**** Records for processing
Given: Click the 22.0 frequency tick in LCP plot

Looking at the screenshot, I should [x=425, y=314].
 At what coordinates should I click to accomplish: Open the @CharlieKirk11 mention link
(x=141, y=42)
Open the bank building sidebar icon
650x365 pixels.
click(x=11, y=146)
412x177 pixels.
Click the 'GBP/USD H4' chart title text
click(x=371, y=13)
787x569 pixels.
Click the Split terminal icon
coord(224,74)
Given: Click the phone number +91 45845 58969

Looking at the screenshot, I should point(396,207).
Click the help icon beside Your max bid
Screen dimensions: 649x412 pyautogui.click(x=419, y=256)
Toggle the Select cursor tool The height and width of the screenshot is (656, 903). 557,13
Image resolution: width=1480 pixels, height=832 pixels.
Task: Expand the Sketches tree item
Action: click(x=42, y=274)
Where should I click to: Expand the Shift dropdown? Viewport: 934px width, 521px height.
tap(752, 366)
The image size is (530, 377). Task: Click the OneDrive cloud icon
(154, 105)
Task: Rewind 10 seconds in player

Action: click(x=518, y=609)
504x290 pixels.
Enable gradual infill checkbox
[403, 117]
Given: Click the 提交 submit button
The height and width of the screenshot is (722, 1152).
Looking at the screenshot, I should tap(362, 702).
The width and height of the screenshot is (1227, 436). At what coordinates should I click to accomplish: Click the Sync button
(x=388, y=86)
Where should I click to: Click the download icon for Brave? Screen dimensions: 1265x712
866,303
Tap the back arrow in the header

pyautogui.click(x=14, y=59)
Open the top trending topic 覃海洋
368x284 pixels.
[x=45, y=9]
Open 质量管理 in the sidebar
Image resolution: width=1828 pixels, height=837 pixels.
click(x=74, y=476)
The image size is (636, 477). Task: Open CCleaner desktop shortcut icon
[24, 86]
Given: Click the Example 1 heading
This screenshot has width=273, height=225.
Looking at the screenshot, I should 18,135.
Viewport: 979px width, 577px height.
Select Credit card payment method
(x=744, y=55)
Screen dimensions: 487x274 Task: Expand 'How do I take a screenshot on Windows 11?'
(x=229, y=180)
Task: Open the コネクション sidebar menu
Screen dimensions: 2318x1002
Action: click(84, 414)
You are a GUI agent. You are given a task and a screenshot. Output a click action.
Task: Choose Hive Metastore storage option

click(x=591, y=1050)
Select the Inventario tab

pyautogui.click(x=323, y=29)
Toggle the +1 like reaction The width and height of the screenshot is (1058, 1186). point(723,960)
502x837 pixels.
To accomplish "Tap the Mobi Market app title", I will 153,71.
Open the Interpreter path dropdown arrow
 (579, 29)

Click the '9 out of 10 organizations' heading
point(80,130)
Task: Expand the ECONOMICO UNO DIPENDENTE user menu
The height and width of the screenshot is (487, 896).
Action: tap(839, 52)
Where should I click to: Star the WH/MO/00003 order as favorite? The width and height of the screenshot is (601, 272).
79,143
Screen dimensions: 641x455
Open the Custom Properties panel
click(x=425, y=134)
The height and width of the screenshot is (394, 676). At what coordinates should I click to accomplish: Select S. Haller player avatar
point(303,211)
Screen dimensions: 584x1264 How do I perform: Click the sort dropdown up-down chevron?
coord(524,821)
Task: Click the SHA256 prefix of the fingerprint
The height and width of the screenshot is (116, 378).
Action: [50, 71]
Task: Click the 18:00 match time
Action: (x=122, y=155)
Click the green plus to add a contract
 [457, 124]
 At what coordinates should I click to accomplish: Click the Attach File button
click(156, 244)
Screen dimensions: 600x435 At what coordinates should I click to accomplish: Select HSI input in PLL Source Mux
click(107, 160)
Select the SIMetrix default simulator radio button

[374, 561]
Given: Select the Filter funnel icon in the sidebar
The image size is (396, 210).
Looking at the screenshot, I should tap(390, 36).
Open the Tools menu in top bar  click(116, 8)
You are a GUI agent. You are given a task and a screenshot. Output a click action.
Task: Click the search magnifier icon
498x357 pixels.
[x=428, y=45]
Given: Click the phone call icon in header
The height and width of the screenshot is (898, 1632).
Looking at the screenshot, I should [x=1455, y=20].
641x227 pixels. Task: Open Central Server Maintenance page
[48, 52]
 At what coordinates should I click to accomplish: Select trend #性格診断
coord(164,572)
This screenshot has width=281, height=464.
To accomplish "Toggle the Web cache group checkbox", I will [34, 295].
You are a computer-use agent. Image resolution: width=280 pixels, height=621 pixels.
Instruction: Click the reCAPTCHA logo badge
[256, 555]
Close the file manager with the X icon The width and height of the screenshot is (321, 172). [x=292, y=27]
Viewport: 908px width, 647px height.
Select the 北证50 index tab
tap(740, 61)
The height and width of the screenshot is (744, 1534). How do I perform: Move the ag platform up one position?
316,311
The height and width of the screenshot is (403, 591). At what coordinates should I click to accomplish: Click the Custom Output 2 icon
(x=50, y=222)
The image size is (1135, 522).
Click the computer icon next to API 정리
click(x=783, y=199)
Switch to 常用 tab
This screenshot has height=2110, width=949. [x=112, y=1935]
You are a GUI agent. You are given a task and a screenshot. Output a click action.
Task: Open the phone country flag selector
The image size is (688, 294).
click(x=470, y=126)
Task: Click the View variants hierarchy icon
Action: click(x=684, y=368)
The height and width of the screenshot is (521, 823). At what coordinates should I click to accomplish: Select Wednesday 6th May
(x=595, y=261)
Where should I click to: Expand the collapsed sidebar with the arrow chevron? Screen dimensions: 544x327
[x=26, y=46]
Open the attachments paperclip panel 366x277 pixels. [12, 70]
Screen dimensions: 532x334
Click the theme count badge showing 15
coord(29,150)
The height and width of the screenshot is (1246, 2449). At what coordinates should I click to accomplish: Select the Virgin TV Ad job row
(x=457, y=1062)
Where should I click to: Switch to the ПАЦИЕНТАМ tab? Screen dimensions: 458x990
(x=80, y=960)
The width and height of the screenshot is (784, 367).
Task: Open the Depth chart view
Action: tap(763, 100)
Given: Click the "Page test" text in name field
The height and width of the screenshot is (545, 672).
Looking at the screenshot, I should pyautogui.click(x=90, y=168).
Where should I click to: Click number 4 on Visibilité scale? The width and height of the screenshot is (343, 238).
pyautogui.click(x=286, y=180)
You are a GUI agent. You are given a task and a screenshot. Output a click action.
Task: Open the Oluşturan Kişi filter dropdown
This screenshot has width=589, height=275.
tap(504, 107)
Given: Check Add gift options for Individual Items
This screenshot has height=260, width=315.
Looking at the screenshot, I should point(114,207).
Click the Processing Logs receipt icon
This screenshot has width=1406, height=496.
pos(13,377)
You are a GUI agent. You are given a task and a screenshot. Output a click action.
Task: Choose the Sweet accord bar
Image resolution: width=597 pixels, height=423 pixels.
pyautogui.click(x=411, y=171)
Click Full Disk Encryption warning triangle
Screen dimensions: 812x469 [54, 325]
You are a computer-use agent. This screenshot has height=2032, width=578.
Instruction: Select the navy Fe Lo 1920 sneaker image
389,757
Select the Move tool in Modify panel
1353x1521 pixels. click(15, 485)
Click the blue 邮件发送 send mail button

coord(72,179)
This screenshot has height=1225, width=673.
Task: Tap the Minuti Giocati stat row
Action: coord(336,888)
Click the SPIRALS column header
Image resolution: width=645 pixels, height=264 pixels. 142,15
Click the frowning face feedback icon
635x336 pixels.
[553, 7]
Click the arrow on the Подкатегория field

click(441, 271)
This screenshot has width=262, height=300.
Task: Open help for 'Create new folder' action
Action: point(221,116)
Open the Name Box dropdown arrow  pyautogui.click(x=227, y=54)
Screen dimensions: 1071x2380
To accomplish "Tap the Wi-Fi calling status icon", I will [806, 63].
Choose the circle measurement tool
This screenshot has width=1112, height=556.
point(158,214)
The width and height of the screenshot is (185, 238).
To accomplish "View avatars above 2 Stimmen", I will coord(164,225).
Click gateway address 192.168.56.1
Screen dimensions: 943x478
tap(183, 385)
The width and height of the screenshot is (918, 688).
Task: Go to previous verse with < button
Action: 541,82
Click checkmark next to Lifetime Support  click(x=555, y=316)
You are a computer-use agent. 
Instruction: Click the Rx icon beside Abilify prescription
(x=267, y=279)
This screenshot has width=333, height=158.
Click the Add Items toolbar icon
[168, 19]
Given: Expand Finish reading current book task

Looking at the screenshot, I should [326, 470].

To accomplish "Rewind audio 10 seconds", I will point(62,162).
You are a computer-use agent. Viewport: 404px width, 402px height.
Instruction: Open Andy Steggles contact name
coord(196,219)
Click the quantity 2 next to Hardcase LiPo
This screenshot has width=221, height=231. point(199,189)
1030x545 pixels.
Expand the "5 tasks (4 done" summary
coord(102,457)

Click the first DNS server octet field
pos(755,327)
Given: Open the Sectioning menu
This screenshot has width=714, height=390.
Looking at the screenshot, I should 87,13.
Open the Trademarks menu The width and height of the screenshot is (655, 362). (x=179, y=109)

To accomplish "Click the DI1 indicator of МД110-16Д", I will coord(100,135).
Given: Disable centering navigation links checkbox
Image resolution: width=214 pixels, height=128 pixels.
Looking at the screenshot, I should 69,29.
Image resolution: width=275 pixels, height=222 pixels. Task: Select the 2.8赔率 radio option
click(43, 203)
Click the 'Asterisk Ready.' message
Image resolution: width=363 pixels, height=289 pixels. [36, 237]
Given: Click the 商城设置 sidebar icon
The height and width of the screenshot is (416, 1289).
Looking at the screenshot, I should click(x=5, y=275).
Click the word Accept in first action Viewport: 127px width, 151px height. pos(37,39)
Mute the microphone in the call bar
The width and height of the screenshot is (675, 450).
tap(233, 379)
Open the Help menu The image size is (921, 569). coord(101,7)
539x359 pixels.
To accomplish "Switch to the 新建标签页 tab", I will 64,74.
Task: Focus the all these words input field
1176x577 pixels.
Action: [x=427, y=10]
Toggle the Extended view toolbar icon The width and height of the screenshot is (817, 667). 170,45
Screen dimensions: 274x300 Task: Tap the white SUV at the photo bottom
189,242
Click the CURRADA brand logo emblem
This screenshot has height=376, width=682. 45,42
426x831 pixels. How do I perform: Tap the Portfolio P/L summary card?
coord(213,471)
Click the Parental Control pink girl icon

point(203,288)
********
* **Description of the task**
Please copy out every line of the preceding listing that carries "will".

* **Task answer**
To accomplish "Tap the Mobi Market app title", I will 153,71.
To accomplish "Toggle the Web cache group checkbox", I will [34, 295].
To accomplish "Tap the Wi-Fi calling status icon", I will [806, 63].
To accomplish "View avatars above 2 Stimmen", I will coord(164,225).
To accomplish "Rewind audio 10 seconds", I will point(62,162).
To accomplish "Click the DI1 indicator of МД110-16Д", I will coord(100,135).
To accomplish "Switch to the 新建标签页 tab", I will 64,74.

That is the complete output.